Re: [tsvwg] Adoption call: draft-fairhurst-tsvwg-datagram-plpmtud-02 to end 10th January 2018

"Philipp S. Tiesel" <phils@in-panik.de> Thu, 25 January 2018 13:02 UTC

From: "Philipp S. Tiesel" <phils@in-panik.de>
Message-Id: <FAF66B62-B39F-47E6-AE11-9380F45EE722@in-panik.de>
Content-Type: multipart/alternative; boundary="Apple-Mail=_EBD182D4-1C4F-4445-BBBC-A549E4DDC1AD"
Mime-Version: 1.0 (Mac OS X Mail 11.2 \(3445.5.20\))
Subject: Re: [tsvwg] Adoption call: draft-fairhurst-tsvwg-datagram-plpmtud-02 to end 10th January 2018
Date: Thu, 25 Jan 2018 14:00:14 +0100
In-Reply-To: <20180125104057.GA9797@tom-desk.erg.abdn.ac.uk>
Cc: Christian Huitema <huitema@huitema.net>, Gorry Fairhurst <gorry@erg.abdn.ac.uk>, Michael Tuexen <michael.tuexen@lurchi.franken.de>, Mikkel Fahnøe Jørgensen <mikkelfj@gmail.com>, QUIC WG <quic@ietf.org>, "tsvwg@ietf.org" <tsvwg@ietf.org>
To: Tom Jones <tom@erg.abdn.ac.uk>
References: <CE03DB3D7B45C245BCA0D243277949362FE164EB@MX307CL04.corp.emc.com> <9837331A-76DF-4137-9612-CC653E869553@netapp.com> <5A563390.8050403@erg.abdn.ac.uk> <4123465B-CFE2-410E-BE1D-E09DC189F280@huitema.net> <9493C5B9-A79E-4311-8C07-67E14564B1ED@lurchi.franken.de> <838694fc-bfb6-9804-b8fa-ad7aa47e5472@huitema.net> <CAN1APdfiUTbnW2SrE_DXB2bOWqjd5GKjmZwEF11pBsHh9HHxZQ@mail.gmail.com> <CAN1APddumrZPELjeFR5hnwP3CuGUNyzZ_rZy=UJHqEZh0iZcWA@mail.gmail.com> <150452ec-ba36-f88a-4c29-013fea99c9c2@huitema.net> <20180125104057.GA9797@tom-desk.erg.abdn.ac.uk>
Archived-At: <https://mailarchive.ietf.org/arch/msg/quic/SBEMXKx_CBBdJrxEgvps5ywu0Is>
Precedence: list


> On 25. Jan 2018, at 11:40, Tom Jones <tom@erg.abdn.ac.uk> wrote:
> 
> On Sun, Jan 21, 2018 at 06:42:27PM -1000, Christian Huitema wrote:
>> 
>> 
>> On 1/20/2018 11:50 PM, Mikkel Fahnøe Jørgensen wrote:
>>> Here is a Fibonacci variant the grows slower.
>>> Not sure it is any better, but the intention is to avoid probing very
>>> large packets too early.
>>> It could probably be applied recursively to avoid bin search altogether.
>>> The same idea might be applicable to reducing the congestion window as
>>> opposed to doubling or halving.
>>> 
>>> /* Fibonacci variant */
>>> /* roughly like this - untestet */
>>> unit = 10 /* min probe increment */
>>> a = minPMTU / unit
>>> b = maxPMTU / unit
>>> k1 = initDelta /* 1 or larger, e.g. a / 4 */
>>> k0 = 0
>>> while a + k0 <= b
>>>  k2 = k0 + k1
>>>  n = binsearch(a + k0, min(a + k1 - 1, b), unit)
>>>  if n return n
>>>  k0 = k1
>>>  k1 = k2
>>> end
>>> /* binsearch probes multiples of unit and calls
>>>   updatePMTUEstimate(n) whenever n is a larger
>>>   valid probe than previously reported */
>>> 
>> Yes, there are multiple ways to go about sending probes.

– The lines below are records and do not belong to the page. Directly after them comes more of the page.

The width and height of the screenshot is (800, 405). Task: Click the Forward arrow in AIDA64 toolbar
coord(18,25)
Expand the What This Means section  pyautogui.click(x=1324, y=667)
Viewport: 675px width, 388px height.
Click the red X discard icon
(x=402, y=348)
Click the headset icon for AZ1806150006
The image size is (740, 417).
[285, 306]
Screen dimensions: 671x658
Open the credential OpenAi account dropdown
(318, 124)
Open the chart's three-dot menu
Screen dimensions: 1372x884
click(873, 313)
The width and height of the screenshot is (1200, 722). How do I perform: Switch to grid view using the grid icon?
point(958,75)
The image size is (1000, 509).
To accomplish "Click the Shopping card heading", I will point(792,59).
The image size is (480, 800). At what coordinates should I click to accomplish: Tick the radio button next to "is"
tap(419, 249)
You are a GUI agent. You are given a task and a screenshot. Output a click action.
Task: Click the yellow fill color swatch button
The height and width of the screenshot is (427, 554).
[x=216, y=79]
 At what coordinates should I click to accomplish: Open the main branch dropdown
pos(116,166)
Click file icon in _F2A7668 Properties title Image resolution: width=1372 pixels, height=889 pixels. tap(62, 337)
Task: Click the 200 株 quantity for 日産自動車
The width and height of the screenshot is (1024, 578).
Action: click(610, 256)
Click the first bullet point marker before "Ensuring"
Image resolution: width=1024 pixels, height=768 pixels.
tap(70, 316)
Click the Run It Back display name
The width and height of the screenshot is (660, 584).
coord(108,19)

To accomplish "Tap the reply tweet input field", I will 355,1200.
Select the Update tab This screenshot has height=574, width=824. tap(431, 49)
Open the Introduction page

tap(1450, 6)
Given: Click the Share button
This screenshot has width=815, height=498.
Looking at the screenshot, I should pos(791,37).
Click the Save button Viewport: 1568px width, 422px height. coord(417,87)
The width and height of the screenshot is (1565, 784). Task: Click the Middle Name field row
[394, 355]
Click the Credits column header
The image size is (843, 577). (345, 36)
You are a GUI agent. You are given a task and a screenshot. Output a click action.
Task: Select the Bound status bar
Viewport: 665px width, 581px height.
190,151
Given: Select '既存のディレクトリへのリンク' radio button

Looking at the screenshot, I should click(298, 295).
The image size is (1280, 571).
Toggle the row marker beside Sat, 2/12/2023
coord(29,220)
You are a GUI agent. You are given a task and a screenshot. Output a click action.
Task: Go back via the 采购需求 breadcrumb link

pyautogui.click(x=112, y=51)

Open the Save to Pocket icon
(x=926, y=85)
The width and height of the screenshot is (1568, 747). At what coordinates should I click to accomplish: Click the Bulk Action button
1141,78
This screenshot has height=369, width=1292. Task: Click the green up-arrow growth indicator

In the QUIC
>> case, the peer sends its own version of MAX MTU during the handshake. So
>> what I did was simply try the peer's MTU, and if that fail do a binary
>> search between that and the initial value. The peer MTU is typically
>> between 1470 and 1500, so the binary search converges very quickly.
> 
> Thanks for the comment, this is an interesting approach we probably need
> some discussion of the probe size search algorithm in the draft. 

Ack; – I think the main question is whether you want a generic
algorithm or something that is optimised for today’s Internet,
but also somehow works otherwise.

> 
> Is the ~1500 value something you have manually configured or have you
> found it from the host? maxdgram on my machine is 9216.

1500 is default for Ethernet without Jumbo Frames.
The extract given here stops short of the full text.